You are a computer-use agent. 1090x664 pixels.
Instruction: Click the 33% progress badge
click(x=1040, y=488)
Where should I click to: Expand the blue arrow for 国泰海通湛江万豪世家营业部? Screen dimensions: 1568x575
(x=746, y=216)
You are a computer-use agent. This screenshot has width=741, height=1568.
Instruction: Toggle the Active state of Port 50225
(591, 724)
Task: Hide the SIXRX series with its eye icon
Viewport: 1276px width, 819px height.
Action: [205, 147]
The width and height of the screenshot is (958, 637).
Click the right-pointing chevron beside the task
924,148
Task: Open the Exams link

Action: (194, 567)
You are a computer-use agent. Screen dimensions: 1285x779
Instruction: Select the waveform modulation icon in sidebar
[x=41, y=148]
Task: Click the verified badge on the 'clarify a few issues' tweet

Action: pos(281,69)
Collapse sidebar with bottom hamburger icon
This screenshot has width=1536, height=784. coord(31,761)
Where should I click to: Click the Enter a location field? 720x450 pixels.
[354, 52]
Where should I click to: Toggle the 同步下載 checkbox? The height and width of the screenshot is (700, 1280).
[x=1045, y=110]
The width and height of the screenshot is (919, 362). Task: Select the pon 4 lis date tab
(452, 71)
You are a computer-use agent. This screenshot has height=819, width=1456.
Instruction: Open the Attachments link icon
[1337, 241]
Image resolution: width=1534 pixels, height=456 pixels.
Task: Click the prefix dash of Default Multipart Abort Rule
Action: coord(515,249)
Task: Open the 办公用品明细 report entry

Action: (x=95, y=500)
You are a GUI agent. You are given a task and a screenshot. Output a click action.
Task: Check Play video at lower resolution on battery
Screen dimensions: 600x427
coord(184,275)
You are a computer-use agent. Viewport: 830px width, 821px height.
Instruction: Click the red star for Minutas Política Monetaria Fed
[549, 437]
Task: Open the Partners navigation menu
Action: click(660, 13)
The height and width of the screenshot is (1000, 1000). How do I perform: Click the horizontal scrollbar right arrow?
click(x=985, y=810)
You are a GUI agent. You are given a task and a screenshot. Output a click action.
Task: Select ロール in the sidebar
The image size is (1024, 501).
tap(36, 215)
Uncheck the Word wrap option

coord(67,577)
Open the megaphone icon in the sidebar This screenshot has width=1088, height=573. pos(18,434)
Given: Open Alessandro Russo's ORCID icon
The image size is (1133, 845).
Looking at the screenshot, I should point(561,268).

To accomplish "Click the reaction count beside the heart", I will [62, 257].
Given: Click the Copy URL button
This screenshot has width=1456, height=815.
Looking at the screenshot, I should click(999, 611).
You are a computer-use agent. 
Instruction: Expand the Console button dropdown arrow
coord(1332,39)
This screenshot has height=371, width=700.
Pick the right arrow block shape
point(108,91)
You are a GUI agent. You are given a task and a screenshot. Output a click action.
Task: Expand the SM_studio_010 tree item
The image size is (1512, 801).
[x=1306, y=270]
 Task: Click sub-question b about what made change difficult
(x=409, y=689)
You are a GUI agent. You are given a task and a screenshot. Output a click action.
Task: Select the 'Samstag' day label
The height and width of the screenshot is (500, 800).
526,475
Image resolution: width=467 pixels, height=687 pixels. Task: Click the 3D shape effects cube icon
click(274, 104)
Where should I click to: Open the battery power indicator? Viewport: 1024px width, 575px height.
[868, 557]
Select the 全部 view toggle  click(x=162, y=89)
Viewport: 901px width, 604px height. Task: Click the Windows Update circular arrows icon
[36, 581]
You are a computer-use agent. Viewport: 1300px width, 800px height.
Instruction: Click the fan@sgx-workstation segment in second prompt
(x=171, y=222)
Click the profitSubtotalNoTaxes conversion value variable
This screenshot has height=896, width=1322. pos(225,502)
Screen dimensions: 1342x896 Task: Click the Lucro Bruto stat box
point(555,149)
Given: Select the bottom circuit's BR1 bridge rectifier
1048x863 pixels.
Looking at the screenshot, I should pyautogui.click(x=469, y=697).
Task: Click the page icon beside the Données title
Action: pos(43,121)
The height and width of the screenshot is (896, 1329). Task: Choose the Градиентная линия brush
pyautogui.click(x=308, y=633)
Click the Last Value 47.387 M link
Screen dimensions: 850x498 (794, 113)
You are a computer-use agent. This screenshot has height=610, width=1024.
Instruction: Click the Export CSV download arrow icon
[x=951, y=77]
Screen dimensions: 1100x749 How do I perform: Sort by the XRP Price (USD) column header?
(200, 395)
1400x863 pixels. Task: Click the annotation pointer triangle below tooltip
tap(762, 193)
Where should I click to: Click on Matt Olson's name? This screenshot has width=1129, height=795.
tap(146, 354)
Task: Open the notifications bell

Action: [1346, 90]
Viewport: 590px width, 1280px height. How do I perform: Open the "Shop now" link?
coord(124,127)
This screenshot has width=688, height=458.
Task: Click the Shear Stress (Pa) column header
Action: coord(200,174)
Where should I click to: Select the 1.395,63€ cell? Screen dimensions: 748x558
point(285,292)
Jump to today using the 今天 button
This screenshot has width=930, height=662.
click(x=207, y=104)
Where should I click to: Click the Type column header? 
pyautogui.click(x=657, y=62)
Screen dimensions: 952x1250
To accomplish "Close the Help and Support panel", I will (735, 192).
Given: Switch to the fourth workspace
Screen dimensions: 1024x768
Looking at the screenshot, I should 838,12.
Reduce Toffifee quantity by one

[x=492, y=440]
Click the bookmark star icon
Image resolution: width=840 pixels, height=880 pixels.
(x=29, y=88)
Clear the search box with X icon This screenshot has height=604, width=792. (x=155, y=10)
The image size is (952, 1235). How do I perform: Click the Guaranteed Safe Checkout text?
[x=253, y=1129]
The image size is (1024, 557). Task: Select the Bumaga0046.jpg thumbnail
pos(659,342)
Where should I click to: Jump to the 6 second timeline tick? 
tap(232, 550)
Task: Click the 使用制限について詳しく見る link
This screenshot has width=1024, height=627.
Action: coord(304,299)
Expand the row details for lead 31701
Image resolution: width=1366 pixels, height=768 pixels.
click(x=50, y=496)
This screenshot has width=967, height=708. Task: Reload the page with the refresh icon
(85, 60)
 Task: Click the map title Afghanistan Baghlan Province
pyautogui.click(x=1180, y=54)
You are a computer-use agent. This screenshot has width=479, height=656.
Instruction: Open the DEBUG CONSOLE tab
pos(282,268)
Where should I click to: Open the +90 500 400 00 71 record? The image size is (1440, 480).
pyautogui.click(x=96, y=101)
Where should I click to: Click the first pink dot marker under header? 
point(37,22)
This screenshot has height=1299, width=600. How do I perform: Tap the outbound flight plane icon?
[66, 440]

□ □ □ □

WORK REQUEST: Go through the data above and find the lines with the word "computer". Copy each of those lines.

TASK RESULT:
You are a computer-use agent. 1090x664 pixels.
You are a computer-use agent. This screenshot has width=741, height=1568.
You are a computer-use agent. Screen dimensions: 1285x779
You are a computer-use agent. This screenshot has height=819, width=1456.
You are a computer-use agent. Viewport: 830px width, 821px height.
You are a computer-use agent. 
You are a computer-use agent. Viewport: 1300px width, 800px height.
You are a computer-use agent. This screenshot has height=610, width=1024.
You are a computer-use agent. This screenshot has width=479, height=656.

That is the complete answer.